Auteur : Pierre Lunel
Date de saisie : 02/02/2007
Genre : Documents Essais d'actualité
Editeur : A. Carrière, Paris, France
Collection : Essai
Prix : 18.00 € / 118.07 F
GENCOD : 9782843374296
Un coup de gueule empreint de beaucoup de tendresse... 1 400000 jeunes gens en France, la formation des futurs cadres de la nation et un incroyable gâchis ! Grèves à répétition, mouvement anti-CPE, port du voile, baisse du niveau général, orientation en dépit du bon sens, diplômes dévalués... Est-ce vraiment le «grand merdier» dénoncé par tous les observateurs ? On serait tenté de le penser. L'université n'est-elle pas envahie par des étudiants de plus en plus nombreux, avec en poche un bac au rabais, qui se sont inscrits en fac sans véritable projet de vie ?
Pierre Lunel nous plonge dans ses coulisses, loue les qualités de cette vieille dame fragile, épingle ses défauts et décrit avec clairvoyance ses vices et ses petites magouilles. Dans un portrait de famille impitoyable, et un style coloré et plein d'humour, il nous raconte les joies, les peines et les colères des étudiants, les paresses et les idéaux des enseignants, les manquements et la générosité des personnels administratifs.
Au fil des pages, il dresse l'ordonnance qui devrait permettre de sortir la malade d'un coma programmé. Pour cela, l'Université doit cesser d'être la chose des professionnels du système et redevenir l'affaire de tous les Français. Elle doit consentir à la jeunesse un nouveau rêve et passer avec elle un nouveau contrat.
Agrégé de droit romain, l'auteur a quitté ses fonctions de président de l'université Paris 8 le 30 octobre 2006. Il est aussi l'auteur d'une quinzaine de romans et de biographies.

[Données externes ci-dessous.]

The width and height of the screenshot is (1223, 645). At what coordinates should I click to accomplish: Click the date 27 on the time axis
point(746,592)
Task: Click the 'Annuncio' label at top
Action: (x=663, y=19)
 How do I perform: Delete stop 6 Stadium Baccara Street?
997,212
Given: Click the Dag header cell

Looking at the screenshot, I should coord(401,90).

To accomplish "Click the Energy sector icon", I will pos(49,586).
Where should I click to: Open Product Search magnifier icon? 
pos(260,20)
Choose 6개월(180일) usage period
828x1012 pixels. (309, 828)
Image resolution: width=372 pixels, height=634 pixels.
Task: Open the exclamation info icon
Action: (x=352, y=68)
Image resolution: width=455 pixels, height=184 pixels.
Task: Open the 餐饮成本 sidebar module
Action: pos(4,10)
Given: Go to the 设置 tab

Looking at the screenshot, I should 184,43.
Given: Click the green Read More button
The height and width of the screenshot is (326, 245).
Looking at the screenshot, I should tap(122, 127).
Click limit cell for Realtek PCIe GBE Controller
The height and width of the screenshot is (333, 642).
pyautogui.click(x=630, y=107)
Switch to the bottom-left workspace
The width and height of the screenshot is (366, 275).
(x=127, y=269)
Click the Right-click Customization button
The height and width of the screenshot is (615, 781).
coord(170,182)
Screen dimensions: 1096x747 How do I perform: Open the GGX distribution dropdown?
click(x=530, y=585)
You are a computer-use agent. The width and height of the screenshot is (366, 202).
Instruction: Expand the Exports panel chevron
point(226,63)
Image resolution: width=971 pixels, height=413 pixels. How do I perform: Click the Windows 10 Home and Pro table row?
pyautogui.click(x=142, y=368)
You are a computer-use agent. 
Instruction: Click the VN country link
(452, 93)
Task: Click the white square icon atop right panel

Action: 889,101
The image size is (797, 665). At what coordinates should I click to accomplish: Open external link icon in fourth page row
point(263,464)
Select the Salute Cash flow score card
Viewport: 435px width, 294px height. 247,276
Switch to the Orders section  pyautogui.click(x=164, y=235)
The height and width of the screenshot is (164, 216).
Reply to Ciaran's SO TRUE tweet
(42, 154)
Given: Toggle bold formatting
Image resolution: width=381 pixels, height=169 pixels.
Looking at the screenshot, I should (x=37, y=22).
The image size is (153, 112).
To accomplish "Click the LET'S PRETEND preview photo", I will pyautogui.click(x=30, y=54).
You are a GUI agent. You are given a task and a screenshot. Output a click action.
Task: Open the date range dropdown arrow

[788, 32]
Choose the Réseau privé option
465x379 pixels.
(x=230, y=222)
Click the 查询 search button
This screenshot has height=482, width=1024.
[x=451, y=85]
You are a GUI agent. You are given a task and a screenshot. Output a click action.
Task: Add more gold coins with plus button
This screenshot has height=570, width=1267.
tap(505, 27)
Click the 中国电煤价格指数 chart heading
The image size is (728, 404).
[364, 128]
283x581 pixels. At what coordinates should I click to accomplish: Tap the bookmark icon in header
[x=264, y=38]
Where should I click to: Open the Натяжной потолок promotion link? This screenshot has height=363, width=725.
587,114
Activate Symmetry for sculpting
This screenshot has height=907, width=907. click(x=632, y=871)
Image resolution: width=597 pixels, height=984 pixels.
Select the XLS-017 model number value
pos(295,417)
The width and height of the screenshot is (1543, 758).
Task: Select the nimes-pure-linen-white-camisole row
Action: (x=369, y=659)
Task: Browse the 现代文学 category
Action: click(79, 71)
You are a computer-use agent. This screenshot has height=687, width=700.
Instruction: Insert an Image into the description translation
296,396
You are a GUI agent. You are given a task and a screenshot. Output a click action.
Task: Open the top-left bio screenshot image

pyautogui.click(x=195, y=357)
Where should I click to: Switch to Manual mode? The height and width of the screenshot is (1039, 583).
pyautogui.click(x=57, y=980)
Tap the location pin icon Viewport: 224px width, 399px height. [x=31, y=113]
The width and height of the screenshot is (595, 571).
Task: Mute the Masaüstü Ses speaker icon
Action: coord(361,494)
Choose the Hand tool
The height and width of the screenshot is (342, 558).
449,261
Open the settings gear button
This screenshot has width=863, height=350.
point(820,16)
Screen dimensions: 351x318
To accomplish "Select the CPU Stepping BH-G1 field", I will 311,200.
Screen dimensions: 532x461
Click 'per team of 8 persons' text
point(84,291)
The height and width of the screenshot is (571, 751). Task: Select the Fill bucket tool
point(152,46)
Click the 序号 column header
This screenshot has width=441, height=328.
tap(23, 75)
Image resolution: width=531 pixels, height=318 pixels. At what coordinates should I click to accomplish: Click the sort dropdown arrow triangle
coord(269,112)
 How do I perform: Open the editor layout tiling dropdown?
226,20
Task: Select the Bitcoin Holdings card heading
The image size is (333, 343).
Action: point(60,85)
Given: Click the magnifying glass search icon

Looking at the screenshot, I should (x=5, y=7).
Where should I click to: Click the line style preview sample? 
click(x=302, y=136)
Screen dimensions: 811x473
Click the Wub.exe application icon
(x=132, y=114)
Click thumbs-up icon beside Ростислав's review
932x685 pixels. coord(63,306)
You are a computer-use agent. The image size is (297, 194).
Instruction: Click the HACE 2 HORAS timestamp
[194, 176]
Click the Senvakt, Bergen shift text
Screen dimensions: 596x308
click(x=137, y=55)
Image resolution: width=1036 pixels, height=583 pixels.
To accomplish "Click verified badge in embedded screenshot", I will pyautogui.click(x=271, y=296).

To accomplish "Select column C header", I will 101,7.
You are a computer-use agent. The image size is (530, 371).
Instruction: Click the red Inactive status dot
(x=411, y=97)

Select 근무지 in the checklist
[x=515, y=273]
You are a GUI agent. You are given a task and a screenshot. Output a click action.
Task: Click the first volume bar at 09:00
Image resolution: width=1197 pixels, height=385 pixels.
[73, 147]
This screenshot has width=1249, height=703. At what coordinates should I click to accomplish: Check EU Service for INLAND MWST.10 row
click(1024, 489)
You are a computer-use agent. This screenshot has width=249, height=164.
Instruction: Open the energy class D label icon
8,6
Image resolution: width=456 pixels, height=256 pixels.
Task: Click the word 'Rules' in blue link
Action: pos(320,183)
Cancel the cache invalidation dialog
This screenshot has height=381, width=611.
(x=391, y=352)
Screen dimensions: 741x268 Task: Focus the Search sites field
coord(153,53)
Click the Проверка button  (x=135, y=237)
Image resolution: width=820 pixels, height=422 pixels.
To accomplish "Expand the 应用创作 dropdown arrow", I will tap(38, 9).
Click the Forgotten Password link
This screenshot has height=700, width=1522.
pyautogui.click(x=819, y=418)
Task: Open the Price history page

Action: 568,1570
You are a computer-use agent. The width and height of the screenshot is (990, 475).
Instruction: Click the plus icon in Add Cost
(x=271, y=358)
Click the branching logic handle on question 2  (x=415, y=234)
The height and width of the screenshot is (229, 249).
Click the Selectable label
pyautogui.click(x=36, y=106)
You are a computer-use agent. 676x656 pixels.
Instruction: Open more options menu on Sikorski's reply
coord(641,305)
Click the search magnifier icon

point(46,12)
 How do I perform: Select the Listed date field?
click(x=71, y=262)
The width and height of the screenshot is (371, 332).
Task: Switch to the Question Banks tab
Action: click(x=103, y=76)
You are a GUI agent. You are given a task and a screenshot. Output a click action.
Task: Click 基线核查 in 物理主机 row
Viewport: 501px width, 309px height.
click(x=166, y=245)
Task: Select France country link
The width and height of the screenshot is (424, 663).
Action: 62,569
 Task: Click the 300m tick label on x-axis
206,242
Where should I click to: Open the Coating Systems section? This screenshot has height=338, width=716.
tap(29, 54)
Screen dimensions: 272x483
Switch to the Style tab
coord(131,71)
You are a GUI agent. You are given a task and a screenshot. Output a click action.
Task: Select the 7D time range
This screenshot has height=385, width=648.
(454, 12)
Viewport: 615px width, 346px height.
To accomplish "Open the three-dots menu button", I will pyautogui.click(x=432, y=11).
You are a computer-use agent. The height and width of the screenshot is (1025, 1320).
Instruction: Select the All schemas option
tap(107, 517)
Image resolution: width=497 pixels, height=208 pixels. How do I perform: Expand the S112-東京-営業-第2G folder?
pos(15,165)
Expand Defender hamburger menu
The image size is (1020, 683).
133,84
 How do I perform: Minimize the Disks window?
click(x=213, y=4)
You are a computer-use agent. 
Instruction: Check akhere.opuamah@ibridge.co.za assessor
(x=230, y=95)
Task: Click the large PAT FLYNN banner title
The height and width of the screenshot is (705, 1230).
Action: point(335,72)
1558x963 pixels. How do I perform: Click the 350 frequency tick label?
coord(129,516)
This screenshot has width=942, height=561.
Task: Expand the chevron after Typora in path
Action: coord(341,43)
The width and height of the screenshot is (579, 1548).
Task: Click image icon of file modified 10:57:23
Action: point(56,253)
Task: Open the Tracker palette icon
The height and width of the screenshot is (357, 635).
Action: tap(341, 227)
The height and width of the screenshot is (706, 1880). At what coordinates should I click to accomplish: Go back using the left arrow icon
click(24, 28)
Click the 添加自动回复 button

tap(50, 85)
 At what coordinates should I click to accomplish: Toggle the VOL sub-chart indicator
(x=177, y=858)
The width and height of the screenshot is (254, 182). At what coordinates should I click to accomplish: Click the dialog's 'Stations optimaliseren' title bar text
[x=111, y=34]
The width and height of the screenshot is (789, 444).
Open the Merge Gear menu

Extrait de l'avant-propos :
Qu'est-ce qu'un président d'université ? Il s'agit pour certains de l'aboutissement d'une carrière. Ceux-là ont été successivement doyens, directeurs, élus dans les conseils centraux, vice-présidents, et ils suivent ainsi un chemin dont ils ont franchi une à une les étapes : cursus honorum dont le sommet est la fonction de président. Loin de moi l'idée de jeter la pierre à ce type de parcours, chacun voit midi à sa porte ! Mais comme dans le cas de toute longue carrière, y compris politique, se donner d'une façon trop entière et trop suivie à l'administration et à la gestion de ces institutions complexes que sont les universités risque d'ôter de la fraîcheur, de l'étonnement, de l'envie, et surtout de couper progressivement de la vie réelle. Sans compter qu'il n'est pas du tout bon de trop s'habituer aux honneurs. On en prend de sérieuses manies, le goût de la voiture de fonction, du chauffeur, des compliments. Pour moi, il ne s'agissait pas de l'aboutissement d'une carrière, mais véritablement d'une mission. Je n'imaginais pas du tout que j'allais m'embarquer dans un tel projet. Cela m'est tout simplement tombé dessus.
Ce fait, d'ailleurs, n'étonnera personne qui me connaît car tout m'est toujours tombé dessus. La seule exception peut-être reste mon agrégation de droit. Je l'ai vraiment voulue, et l'ai passée trois fois, pour faire plaisir à mon papa et à ma maman. Mais pour le reste...
J'ai débarqué à Paris en 1981, au moment de l'arrivée de Mitterrand au pouvoir. J'occupais alors un poste de maître de conférences à Paris 12, et un jour l'une de mes amies, professeur là-bas, me proposa de l'accompagner à la Maison de la chimie, si mes souvenirs sont bons :
- Il y a une conférence donnée conjointement par les deux Faure : Edgar et Maurice, m'informa-t-elle.
- J'irai avec plaisir, répondis-je avec enthousiasme.
J'y ai donc assisté, et elle m'a présenté à Edgar Faure, qui m'a invité à un dîner le lendemain, chez une autre de ses amies.